Following the clinical indications, hysteroscopy remains an accurate second-level procedure for the diagnosis of endometrial abnormalities, especially for the identification of endometrial polyps and normal endometrium. Screening programs for TAM users have largely proven to be ineffective because the cost-to-efficacy ratio is unfavorable. Patients with a personal history of BC who report vaginal bleeding need a second-level procedure for endometrial evaluation, regardless of endometrial thickness, to identify small cancers not otherwise identifiable at TVUS [22].

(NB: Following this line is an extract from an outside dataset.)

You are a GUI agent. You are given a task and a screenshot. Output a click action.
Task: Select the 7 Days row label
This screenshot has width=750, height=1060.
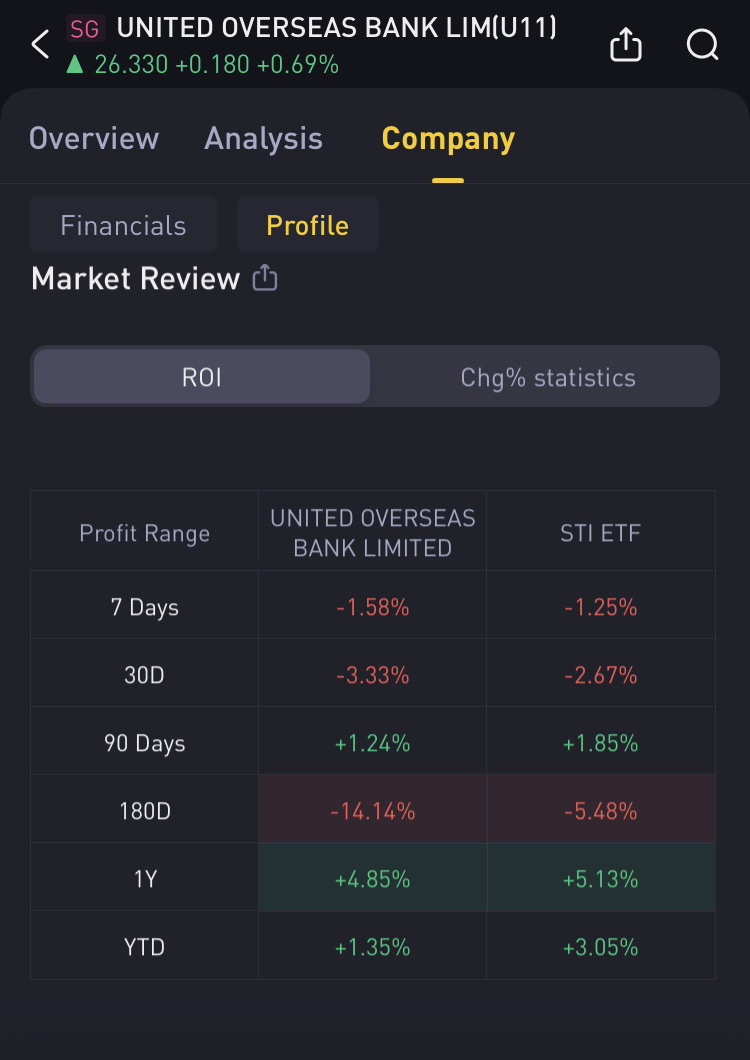coord(144,607)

Controversy exists regarding the most optimal method of screening. The value of TVUS in assessing endometrial thickness and endometrial characteristics has improved with technological development; however, it has yet to achieve sufficient sensitivity and specificity in patients with abnormal endometrial thickness [3, 23].
Although dilation and curettage (D&C) was long considered the gold standard, hysteroscopic evaluation with direct lesion biopsy has now proven superior to all other approaches [22, 24]. In high-risk populations for endometrial cancer, such as patients undergoing TAM therapy, it is recommended that biopsy and hysteroscopic evaluation should be used in combination. Although it is assumed that hysteroscopic examination in high-risk cancer patients may increase the risk of dissemination of malignant cells into the peritoneal cavity, in a recent meta-analysis, no evidence was found to support an association between hysteroscopic examination and peritoneal cytology. Conversely, in the study performed by Korkmazer et al. [25], 18.6% (n = 11) of endometrial pathologies were missed in the D&C. This highlights the difficulty of obtaining accurate histological data in D&C and this method alone would not provide sufficient information, especially in high-risk women. At this point, hysteroscopic evaluation and directed biopsy stand out in endometrial assessment among TAM users. Sensitivity and specificity of hysteroscopy are especially high for large lesions of the endometrium, but it is not effective in certain cases, like, for instance, hyperplasia [25]. Wider studies on this issue recommend that hysteroscopic evaluation must be supported with biopsy [22]. Also in this study, there was an underlying pathology in 45.8% of the patients so that histopathologic specimen could not be obtained during curettage. Thus, in current clinical practice, D&C has largely been replaced by hysteroscopy with targeted endometrial biopsy [12]. As TAM treatment is considered as one of the additional risk factors of EC, as is Lynch syndrome, obesity, advanced age, nulliparity and the use of exogenous hormones, in each of these cases, hysteroscopy is an important tool for diagnosis making. The greatest advantage of hysteroscopic endometrial biopsy is the fact that it is performed under direct visualization, allowing selective biopsy of targeted areas of the endometrium [26].
Furthermore, a statistically significant association has been demonstrated between EC hysteroscopically spread throughout the whole uterine cavity and sentinel node mapping uptake at the common iliac lymph nodes [27].
Conclusions
The results of an ultrasound investigation of the endometrium in asymptomatic BC patients receiving TAM should be interpreted with caution. An overdiagnosis of endometrial abnormalities, and the consequent unnecessary invasive diagnostic procedures could discourage some patients from continuing the adjuvant treatment with TAM, putting them at increased risk of recurrent BC. There is no evidence that patients receiving adjuvant TAM therapy could benefit from a screening program based on the ultrasound examination alone. Asymptomatic BC patients on adjuvant TAM-treatment should not be submitted routinely to ultrasound examination or biopsy, but encouraged to report any abnormal vaginal bleeding promptly. It is necessary to develop guidelines for diagnostic procedures for intra-uterine lesions in BC patients treated with TAM.